Fakta ini bukan baru muncul. Sebelumnya, dua wartawan juga mengaku pernah diusir dengan cara tak pantas saat melakukan pemantauan serupa. Bahasa yang digunakan pun cenderung kasar, dengan nada arogan, mirip gaya preman proyek daripada profesional bersertifikasi.

PT. Demes Karya Indah, kontraktor pelaksana pembangunan mushola RSUD Balaraja dengan nilai anggaran Rp2.048.267.315. Mengusung nama besar, dokumen berstandar internasional, lengkap dengan ISO, jaminan mutu, serta sistem keselamatan kerja (K3) global. Namun di lapangan, pemandangan justru bertolak belakang pekerja memanjat ke ketinggian tanpa alat safety, tanpa helm, tanpa sepatu pengaman. Tidak ada pengawasan yang memadai, dan respons terhadap kritik publik justru dihadapi dengan sikap kasar. (Foto: Mantv7.id)
Ironisnya, PT. Demes Karya Indah membawa nama besar mengusung ISO, sistem manajemen mutu, serta jaminan K3. Namun di lokasi, yang terlihat justru pelanggaran mendasar: pekerja naik ke ketinggian tanpa alat pengaman, tak pakai helm, bahkan sepatu safety pun nihil. Pengawasan? Nyaris tak terlihat. Terhadap kritik? Responsnya malah diduga intimidatif.
“Label internasional bukan untuk dipajang, tapi dipertanggungjawabkan. Kalau proyek miliaran rupiah justru dijalankan dengan cara ugal-ugalan, itu bukan profesionalisme itu pembangkangan terhadap uang negara,” tegas seorang aktivis yang memantau langsung kondisi proyek.

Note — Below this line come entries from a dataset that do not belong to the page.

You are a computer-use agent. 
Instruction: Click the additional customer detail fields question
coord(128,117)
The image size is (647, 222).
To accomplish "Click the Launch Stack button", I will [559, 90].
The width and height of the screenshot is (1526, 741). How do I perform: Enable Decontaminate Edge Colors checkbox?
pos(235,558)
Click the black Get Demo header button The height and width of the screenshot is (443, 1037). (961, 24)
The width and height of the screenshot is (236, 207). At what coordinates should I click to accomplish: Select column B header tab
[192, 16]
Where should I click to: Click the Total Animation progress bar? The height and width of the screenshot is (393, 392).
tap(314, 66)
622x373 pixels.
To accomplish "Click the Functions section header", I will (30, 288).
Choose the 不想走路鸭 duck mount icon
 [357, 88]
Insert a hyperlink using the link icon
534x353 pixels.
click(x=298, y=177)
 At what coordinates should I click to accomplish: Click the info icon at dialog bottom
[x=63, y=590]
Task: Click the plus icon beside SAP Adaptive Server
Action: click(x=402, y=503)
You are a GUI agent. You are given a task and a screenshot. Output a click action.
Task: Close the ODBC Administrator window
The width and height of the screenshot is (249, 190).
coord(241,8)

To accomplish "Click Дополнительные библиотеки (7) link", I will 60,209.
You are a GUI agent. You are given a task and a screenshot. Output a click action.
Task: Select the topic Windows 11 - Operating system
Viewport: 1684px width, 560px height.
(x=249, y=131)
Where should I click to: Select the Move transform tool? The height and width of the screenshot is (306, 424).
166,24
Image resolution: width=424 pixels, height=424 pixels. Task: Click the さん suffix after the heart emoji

Logo Hefi Sanjaya & Partners. (Foto:Mantv7.id)
Donny Putra, T., S.H., anggota tim hukum dari HEFI Sanjaya Law Firm & Friends, menilai dugaan tindakan kontraktor dan sikap diam pihak RSUD maupun dinas teknis sebagai potensi pelanggaran serius.
“Kalau ASN tahu tapi membiarkan pengusiran wartawan atau intimidasi kontrol sosial, itu bukan sekadar kelalaian. Itu bisa masuk kategori pembiaran jabatan, dengan konsekuensi administratif hingga pidana,” ujarnya.
Beberapa regulasi yang berpotensi dilanggar:
1. UU No. 40 Tahun 1999 tentang Pers, khususnya Pasal 18 ayat (1): menghalangi kerja jurnalistik bisa dipidana 2 tahun atau denda Rp500 juta.
2. UU No. 14 Tahun 2008 tentang KIP: publik berhak tahu informasi proyek negara.
3. UU Kesehatan dan Keselamatan Kerja (K3): mengatur standar keselamatan yang wajib diterapkan di lokasi proyek.
4. Pasal 421 KUHP: menyasar penyalahgunaan kekuasaan yang menghalangi hak publik.
5. Perpres No. 12 Tahun 2021 tentang Pengadaan Barang/Jasa Pemerintah: mewajibkan keterbukaan dan akuntabilitas.
Tindakan pengusiran, arogansi, dan pengabaian keselamatan, ini bukan sekadar pelanggaran etika proyek. Ini potensi pelanggaran berlapis.

Logo YLPK PERARI (Yayasan Lembaga Perlindungan Konsumen Perjuangan Anak Negeri) Tidak akan ada perdamaian tanpa adanya keadilan. (Foto: Mantv7.id)
Pernyataan keras juga datang dari YLPK PERARI (Yayasan Lembaga Perlindungan Konsumen Perjuangan Anak Negeri). Humas DPD Banten, Buyung E., menyatakan pihaknya tengah menyiapkan pelaporan resmi ke Ombudsman, LKPP, Inspektorat, dan Komisi Informasi.
“Hari ini wartawan diusir, besok bisa jadi anggaran disulap. Ini bukan proyek ibadah, ini proyek dugaan kemunafikan! Kami akan kejar sampai ke akar, dari lapangan ke meja anggaran. Siapa pun bekingnya, akan kami buka!” tegas Buyung.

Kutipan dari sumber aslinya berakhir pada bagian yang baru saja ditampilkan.